Fahmy, who was granted bail in February after more than a year in prison, is fervently hoping for a verdict that won’t send him back to prison, but notes that his case is complicated.
“As much as we know we are completely innocent, we also know this trial is politicized and that factors other than evidence are going to be game changers,” he said. “I am a pawn in Egypt and Qatar’s rift.”
Egypt and Qatar have had tense relations since 2013, when the Egyptian military ousted Morsi amid massive protests. Qatar is a strong backer of Morsi’s Muslim Brotherhood and Cairo accuses the state-owned Al Jazeera of being a mouthpiece for Morsi’s supporters — charges denied by the broadcaster.
Fahmy said there are a number of possible outcomes for him on Thursday — incarceration, a suspended sentence, a sentence that credits him for time already spent in prison, or a not-guilty finding, though he said “it would be naive” to expect one.
In his favour is the fact that a technical committee tasked with examining work by him and his colleagues found there had been no fabrication in their reporting. Fahmy also hopes his legal team convinced the judge that he and his colleagues had nothing to do with the Muslim Brotherhood.
But evidence that Al Jazeera didn’t have the necessary licences for its journalists in Egypt — something which led Fahmy to launch a lawsuit against the broadcaster — is extremely worrisome, he said.
“I explained to the judge that we had no clue,” Fahmy said. “I told the judge he should separate between the responsibilities of the journalists and the responsibilities of the network.”
Buoying Fahmy’s hopes, however, is a sense that the Canadian government is now in his corner.
The federal government’s support for Fahmy had been called into question after one of his co-accused — Australian Peter Greste — was allowed to leave Egypt under a law which allows for the deportation of foreign nationals convicted of crimes.
Fahmy gave up his dual Egyptian citizenship while behind bars in the hopes that he could follow the same path, but that didn’t happen.

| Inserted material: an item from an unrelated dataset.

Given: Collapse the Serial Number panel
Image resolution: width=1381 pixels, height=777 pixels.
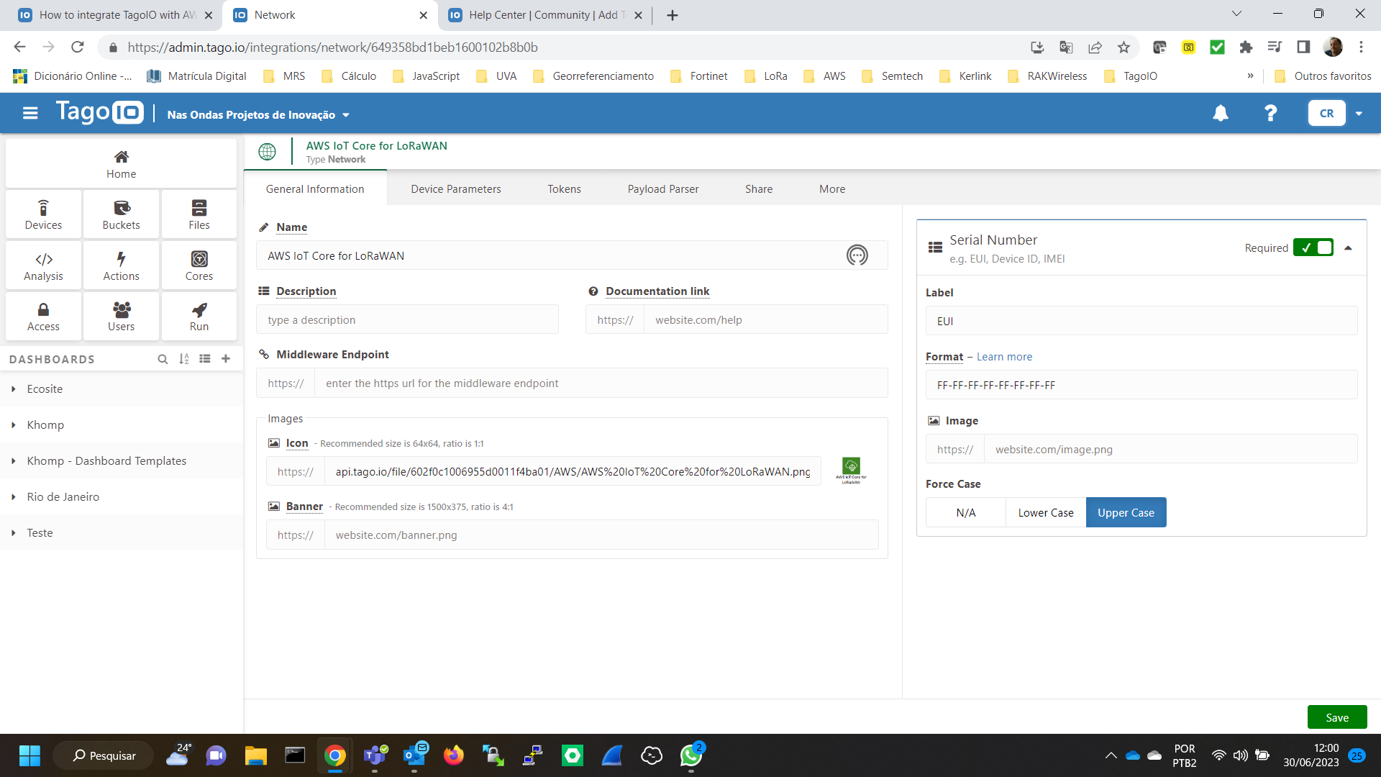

“I feel that the Canadian government and my lawyers this time around have a very solid plan and strategy,” he said, adding that Ottawa has agreed to endorse a deportation request and a pardon request prepared by his lawyers in case he’s ordered back to prison.
Canada’s minister of state for consular affairs said the government, including Prime Minister Stephen Harper, has raised Fahmy’s case with Egyptian officials “at the highest level” and would continue to do so.

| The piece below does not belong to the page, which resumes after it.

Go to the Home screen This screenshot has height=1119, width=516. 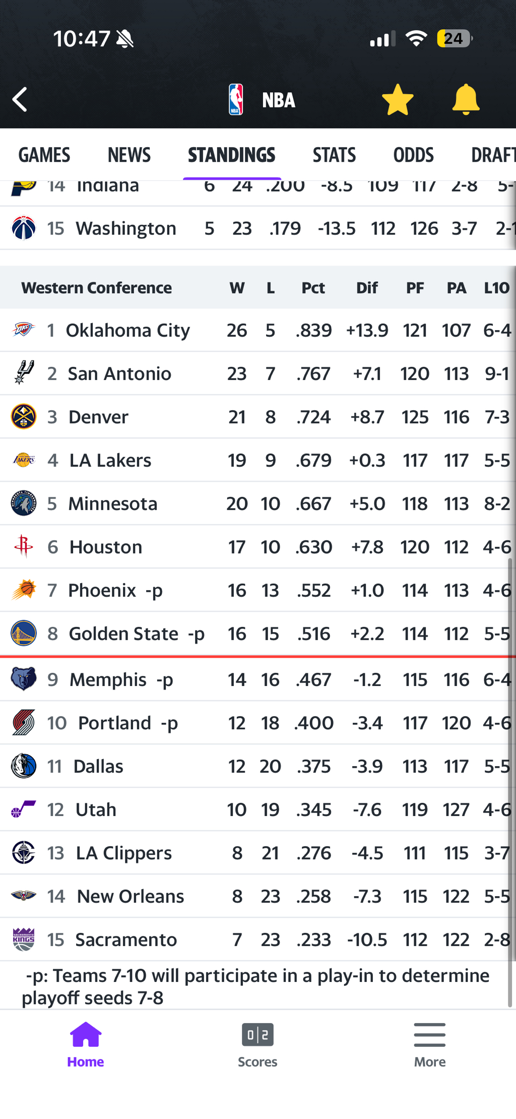click(x=86, y=1044)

“Canada calls on the Egyptian government to use all tools at their disposal to allow for the resolution of Mr. Fahmy’s case and allow for his immediate return to Canada,” Lynne Yelich told The Canadian Press. “Canada continues to advocate for the same treatment of Mr. Fahmy as other foreign nationals have received.”

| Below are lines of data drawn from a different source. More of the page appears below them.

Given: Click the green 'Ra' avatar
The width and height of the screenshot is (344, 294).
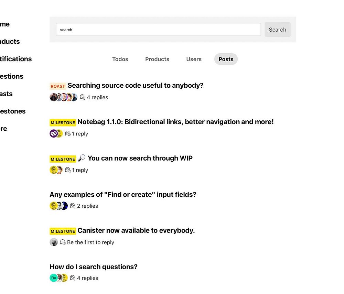Looking at the screenshot, I should pyautogui.click(x=53, y=278).
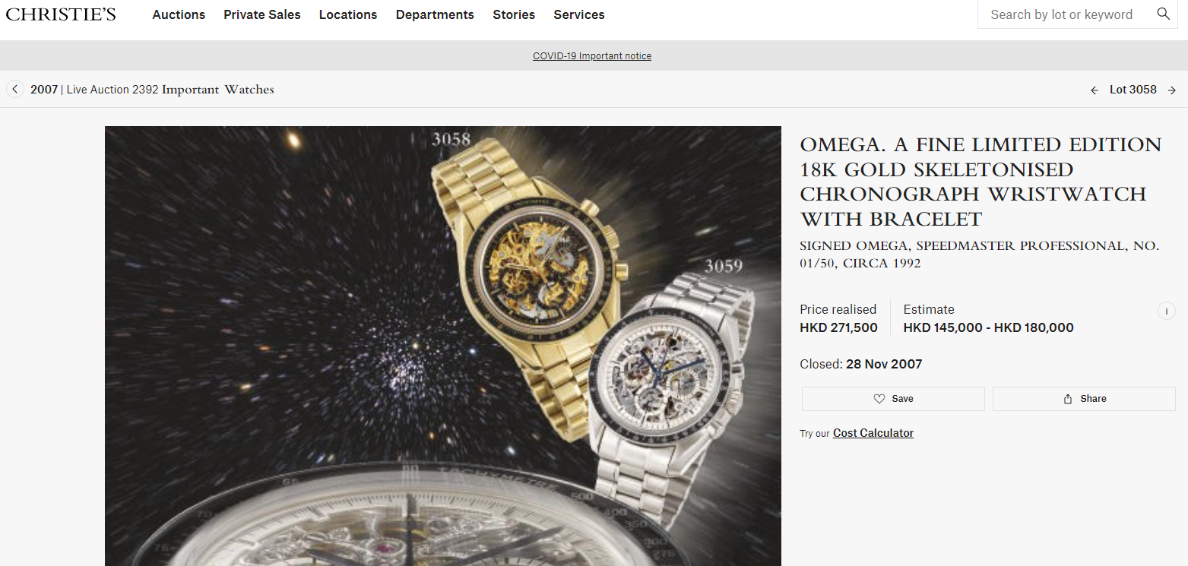Viewport: 1188px width, 566px height.
Task: Expand the Services menu
Action: coord(579,14)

Fahmy’s high-profile lawyer, Amal Clooney, said she hoped her client’s “nightmare” would end in the delivery of his verdict, but noted that she was ready to work on his immediate release if he was sent back to prison.
“He has already been subjected to an unfair trial,” she said in an email. “If the new panel of judges again sends an innocent journalist to prison, it will be a dark day for Egypt.”
To get through the next few days, Fahmy is focusing on his return to Vancouver, where he hopes for a fresh start.
Part of that new life will include an appointment as an adjunct professor at the University of British Columbia’s school of journalism, as well as a book he is writing about his experiences.
“I’m trying to move on with my life,” he said.” I want to pick up the pieces and continue with my career.”
Fahmy moved to Canada with his family in 1991, living in Montreal and Vancouver for years before eventually moving abroad for work, which included covering stories for the New York Times and CNN.